Doing np.roll(a, 1, axis = 1)
on:
a = np.array([
[6, 3, 9, 2, 3],
[1, 7, 8, 1, 2],
[5, 4, 2, 2, 4],
[3, 9, 7, 6, 5],
])
results in the correct:
array([
[3, 6, 3, 9, 2],
[2, 1, 7, 8, 1],
[4, 5, 4, 2, 2],
[5, 3, 9, 7, 6]
])
The documentation says:
If a tuple, then axis must be a tuple of the same size, and each of the given axes is shifted by the corresponding number.
Now I like to roll rows of a
by different values, like [1,2,1,3]
meaning, first row will be rolled by 1, second by 2, third by 1 and forth by 3. But np.roll(a, [1,2,1,3], axis=(1,1,1,1))
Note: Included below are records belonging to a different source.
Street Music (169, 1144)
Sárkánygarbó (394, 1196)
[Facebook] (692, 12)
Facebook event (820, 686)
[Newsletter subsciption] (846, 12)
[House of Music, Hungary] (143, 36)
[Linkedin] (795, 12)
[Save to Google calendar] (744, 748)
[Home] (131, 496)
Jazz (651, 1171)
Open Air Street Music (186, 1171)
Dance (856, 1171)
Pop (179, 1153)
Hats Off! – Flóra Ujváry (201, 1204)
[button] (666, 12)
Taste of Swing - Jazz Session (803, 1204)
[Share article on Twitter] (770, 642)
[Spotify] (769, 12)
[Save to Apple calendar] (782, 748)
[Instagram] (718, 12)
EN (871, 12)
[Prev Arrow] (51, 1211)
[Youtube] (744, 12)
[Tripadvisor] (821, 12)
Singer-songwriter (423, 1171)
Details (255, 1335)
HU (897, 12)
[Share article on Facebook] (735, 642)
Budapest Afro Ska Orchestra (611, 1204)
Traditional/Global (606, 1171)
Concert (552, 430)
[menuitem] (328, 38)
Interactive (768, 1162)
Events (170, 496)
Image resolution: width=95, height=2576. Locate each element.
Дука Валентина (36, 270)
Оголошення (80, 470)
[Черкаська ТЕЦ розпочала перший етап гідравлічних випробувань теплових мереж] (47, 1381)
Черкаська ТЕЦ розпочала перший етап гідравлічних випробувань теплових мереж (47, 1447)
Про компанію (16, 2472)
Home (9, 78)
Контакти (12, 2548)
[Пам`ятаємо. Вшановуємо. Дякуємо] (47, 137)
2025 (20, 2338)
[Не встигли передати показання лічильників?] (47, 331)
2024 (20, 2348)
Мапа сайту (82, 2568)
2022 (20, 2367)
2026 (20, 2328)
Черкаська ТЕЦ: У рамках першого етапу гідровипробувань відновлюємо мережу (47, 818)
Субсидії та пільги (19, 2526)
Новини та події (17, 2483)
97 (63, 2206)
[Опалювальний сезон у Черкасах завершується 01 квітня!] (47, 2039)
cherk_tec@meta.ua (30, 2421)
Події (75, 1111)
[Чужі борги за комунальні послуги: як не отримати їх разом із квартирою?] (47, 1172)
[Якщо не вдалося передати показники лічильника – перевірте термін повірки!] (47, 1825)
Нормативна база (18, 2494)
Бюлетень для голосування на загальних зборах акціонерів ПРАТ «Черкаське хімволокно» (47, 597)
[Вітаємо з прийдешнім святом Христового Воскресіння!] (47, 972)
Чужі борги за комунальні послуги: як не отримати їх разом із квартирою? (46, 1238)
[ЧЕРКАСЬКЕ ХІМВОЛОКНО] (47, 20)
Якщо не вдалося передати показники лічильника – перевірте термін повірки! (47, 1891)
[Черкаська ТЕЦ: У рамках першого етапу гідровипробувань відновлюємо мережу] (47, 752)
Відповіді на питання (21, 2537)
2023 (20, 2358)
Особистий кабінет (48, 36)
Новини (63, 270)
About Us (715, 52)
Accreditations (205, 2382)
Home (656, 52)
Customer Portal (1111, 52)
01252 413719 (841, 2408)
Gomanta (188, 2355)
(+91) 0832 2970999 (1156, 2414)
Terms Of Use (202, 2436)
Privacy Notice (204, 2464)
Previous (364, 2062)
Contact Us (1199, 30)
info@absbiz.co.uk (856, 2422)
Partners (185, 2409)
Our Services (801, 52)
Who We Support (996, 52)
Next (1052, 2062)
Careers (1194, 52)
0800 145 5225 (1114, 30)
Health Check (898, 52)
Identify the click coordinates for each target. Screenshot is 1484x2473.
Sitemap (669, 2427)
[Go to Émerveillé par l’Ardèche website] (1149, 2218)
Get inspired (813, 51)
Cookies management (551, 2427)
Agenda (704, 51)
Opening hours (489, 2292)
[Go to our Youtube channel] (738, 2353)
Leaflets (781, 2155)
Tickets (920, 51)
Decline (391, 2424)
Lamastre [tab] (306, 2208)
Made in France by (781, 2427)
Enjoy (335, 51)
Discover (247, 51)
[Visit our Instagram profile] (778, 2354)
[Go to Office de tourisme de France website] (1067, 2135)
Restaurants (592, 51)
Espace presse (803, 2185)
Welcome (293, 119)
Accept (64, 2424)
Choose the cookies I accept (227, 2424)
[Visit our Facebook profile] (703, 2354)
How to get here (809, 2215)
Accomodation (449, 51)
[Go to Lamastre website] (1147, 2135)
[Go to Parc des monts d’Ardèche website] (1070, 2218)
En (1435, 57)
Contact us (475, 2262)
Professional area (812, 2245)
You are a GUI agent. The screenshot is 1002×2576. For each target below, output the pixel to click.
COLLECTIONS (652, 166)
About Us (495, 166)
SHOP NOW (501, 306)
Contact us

doesn't seem to do it. What would be the correct interpretation of the sentence in the docs?
CodePudding user response:
By specifying a tuple in np.roll
you can roll an array along various axes. For example, np.roll(a, (3,2), axis=(0,1))
will shift each element of a
by 3 places along axis 0, and it will also shift each element by 2 places along axis 1. np.roll
does not have an option to roll each row by a different amount. You can do it though for example as follows:
import numpy as np
a = np.array([
[6, 3, 9, 2, 3],
[1, 7, 8, 1, 2],
[5, 4, 2, 2, 4],
[3, 9, 7, 6, 5],
])
shifts = np.c_[[1,2,1,3]]
a[np.c_[:a.shape[0]], (np.r_[:a.shape[1]] - shifts) % a.shape[1]]
It gives:
array([[3, 6, 3, 9, 2],
[1, 2, 1, 7, 8],
[4, 5, 4, 2, 2],
[7, 6, 5, 3, 9]])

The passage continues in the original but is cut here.